4. En second lieu, aux termes de l'article 8 de la convention européenne de sauvegarde des droits de l'homme et des libertés fondamentales : " 1° Toute personne a droit au respect de sa vie privée et familiale, de son domicile et de sa correspondance ; () ".

5. Il ressort des pièces du dossier que M. A, entré en France en juillet 2016, était alors déjà âgé de 30 ans, totalisait une ancienneté d'un peu plus de cinq ans à la date de la décision attaquée. En dépit de la longueur de la procédure d'examen de sa demande d'asile, de la circonstance qu'il a commencé à travailler en 2018 -d'abord en intérim, puis par contrat à durée indéterminée à compter du 1er avril 2019-, à supposer établies les circonstances invoquées relatives à son divorce et à l'installation de ses enfants avec leur mère aux Etats-Unis, eu égard à la relative faible ancienneté de son séjour en France et dès lors que sa relation avec Mme C, ressortissante mauritanienne en situation régulière en France était très récente (de l'ordre de trois mois) sans que le couple ne dispose de son propre logement, la décision obligeant le requérant à quitter le territoire français ne peut être regardée comme ayant porté une atteinte disproportionnée à son droit au respect de sa vie privée et familiale. Par suite, les moyens tirés de la méconnaissance des stipulations précitées et de l'erreur manifeste dans l'appréciation des conséquences de cette décision sur la situation personnelle de l'intéressé doivent être écartés.
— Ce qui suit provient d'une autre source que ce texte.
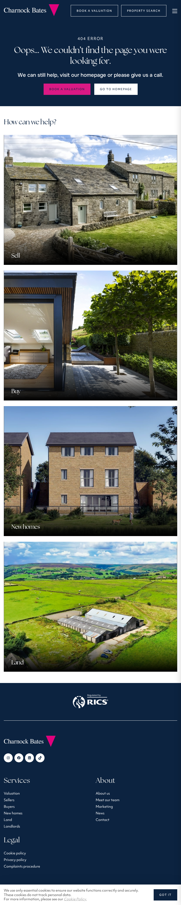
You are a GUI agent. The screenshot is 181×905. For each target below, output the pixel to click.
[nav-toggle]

6. Il résulte de ce qui précède que M. A n'est pas fondé à soutenir que c'est à tort que, par le jugement attaqué, le magistrat désigné par le président du tribunal administratif de Melun a rejeté sa demande. Par voie de conséquence, sa requête d'appel ne peut qu'être rejetée, y compris ses conclusions à fin d'injonction et celles présentées sur le fondement des dispositions de l'article L. 761-1 du code de justice administrative.

D É C I D E :

Article 1er : La requête de M. A est rejetée.

Article 2 : Le présent arrêt sera notifié à M. B A et au ministre de l'intérieur et des outre-mer.

Copie en sera adressée au préfet de Seine-et-Marne.

Délibéré après l'audience du 5 février 2024, à laquelle siégeaient :

- Mme Menasseyre, présidente,

- Mme Vrignon-Villalba, présidente assesseure,

- Mme Jayer, première conseillère.

Rendu public par mise à disposition au greffe le 4 mars 2024.

La rapporteure,

M-DLa présidente,

A. Menasseyre

La greffière,

N. Couty

La République mande et ordonne au ministre de l'intérieur et des outre-mer, en ce qui le concerne, ou à tous commissaires de justice à ce requis en ce qui concerne les voies de droit commun contre les parties privées, de pourvoir à l'exécution de la présente décision.